Uh... too many to name? Half-Life 2 isn't great from a mechanical or a narrative perspective, which are the two things we play FPSes for.

Halo 3 shits on Half-Life 2. Bulletstorm demolishes it on a narrative front. Titanfall 2 blows it away. Doom outplays it. Call of Duty 4 has dramatically better pacing. Crysis is way more interesting in the combat department. FEAR is the second greatest first person shooter of all time.

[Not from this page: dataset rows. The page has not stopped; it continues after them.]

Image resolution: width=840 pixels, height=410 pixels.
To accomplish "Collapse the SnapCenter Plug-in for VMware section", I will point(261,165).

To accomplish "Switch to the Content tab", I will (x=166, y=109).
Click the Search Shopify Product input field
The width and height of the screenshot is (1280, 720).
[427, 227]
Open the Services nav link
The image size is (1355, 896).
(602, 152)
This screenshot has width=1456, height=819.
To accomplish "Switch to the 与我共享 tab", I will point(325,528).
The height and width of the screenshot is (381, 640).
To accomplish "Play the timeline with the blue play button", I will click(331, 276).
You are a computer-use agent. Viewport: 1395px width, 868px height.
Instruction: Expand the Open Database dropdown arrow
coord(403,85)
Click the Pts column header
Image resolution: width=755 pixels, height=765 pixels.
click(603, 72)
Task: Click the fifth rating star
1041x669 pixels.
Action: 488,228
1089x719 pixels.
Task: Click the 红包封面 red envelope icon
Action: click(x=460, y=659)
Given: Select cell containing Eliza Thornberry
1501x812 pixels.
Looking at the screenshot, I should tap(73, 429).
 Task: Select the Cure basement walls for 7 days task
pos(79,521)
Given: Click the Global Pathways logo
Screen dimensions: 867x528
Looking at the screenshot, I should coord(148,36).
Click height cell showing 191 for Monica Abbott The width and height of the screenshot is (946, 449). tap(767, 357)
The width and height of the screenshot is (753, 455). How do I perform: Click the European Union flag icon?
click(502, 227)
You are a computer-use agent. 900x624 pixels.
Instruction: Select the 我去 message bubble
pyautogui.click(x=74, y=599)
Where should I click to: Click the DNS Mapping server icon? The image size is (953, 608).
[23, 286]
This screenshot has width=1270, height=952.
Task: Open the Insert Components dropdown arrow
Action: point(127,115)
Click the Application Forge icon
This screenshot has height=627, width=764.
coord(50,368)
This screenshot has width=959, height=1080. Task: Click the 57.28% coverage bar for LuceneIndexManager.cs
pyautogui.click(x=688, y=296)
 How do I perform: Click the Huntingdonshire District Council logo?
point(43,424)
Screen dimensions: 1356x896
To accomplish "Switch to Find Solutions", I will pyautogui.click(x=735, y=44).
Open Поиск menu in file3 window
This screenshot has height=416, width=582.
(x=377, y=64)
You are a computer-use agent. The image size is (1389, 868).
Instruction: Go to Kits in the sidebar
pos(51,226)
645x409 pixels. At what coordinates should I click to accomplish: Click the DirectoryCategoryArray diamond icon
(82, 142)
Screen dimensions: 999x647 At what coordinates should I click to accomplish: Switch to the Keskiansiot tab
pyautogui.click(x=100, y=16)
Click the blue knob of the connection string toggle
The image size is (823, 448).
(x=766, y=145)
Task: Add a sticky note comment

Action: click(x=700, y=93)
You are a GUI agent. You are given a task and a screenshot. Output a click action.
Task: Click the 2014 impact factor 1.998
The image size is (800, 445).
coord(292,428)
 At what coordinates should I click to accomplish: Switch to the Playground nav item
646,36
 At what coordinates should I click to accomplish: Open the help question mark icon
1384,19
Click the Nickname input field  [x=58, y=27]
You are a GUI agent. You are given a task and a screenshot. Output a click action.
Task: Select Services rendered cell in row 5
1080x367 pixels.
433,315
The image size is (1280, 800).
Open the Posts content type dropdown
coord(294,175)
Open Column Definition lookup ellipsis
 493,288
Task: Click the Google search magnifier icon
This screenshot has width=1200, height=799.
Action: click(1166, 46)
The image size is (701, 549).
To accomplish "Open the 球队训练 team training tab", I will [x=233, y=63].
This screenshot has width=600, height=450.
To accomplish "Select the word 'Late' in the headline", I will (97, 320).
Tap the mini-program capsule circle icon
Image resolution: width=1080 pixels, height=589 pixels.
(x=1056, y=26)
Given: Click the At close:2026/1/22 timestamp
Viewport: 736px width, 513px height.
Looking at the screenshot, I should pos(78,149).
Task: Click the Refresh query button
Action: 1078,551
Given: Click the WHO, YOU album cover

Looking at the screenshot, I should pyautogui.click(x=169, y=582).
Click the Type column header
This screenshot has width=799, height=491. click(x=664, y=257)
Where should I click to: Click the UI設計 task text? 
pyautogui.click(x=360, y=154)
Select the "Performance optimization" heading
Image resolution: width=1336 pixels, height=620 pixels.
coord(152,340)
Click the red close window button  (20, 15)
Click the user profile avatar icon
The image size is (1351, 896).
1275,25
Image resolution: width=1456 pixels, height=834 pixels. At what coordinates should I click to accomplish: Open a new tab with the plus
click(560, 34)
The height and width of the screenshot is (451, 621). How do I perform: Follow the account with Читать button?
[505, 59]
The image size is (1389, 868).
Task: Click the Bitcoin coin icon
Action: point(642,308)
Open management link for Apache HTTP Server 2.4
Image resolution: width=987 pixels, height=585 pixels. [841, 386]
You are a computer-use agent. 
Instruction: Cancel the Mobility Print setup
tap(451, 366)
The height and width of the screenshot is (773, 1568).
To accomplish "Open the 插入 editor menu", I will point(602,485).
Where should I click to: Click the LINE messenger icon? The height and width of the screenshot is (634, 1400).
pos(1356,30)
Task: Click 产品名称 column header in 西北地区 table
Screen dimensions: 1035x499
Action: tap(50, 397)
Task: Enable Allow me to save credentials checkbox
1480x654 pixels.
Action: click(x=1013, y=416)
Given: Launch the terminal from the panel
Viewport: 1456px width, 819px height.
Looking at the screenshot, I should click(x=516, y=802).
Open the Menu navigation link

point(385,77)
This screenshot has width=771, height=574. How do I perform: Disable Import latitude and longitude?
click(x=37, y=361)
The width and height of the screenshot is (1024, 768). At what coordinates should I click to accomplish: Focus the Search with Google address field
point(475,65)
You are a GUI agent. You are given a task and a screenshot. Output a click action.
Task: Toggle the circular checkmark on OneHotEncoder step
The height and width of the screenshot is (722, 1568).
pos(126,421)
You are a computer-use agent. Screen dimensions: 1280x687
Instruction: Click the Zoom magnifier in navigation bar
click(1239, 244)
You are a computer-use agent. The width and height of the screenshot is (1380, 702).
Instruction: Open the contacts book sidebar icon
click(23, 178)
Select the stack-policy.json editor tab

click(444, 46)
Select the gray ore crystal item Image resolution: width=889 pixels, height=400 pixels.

Half-Life 2 is a low bar. It would be easier to list worse FPSes. You got Killzone 2, Resistance 2, Darkest of Days, Legendary, Turning Point: Fall of Liberty, Halo 4, Halo 5, Black Ops 1-3... probably some others?


Oof, embarrassing.
 
Homefront: The Revolution aspired to be "open world Half-Life", and while its troubled development shows, I think it surpassed HL2 in a few important areas. It took various HL2 vignettes and worked them into an open world formula. Being chased through an apartment building and escaping over the rooftops, for example. Or fighting in the streets with a group of resistance fighters who follow you around. It didn't always work right, but when it did work, it was magical. Emergent gameplay is always better than 100% scripted gameplay, assuming it actually works.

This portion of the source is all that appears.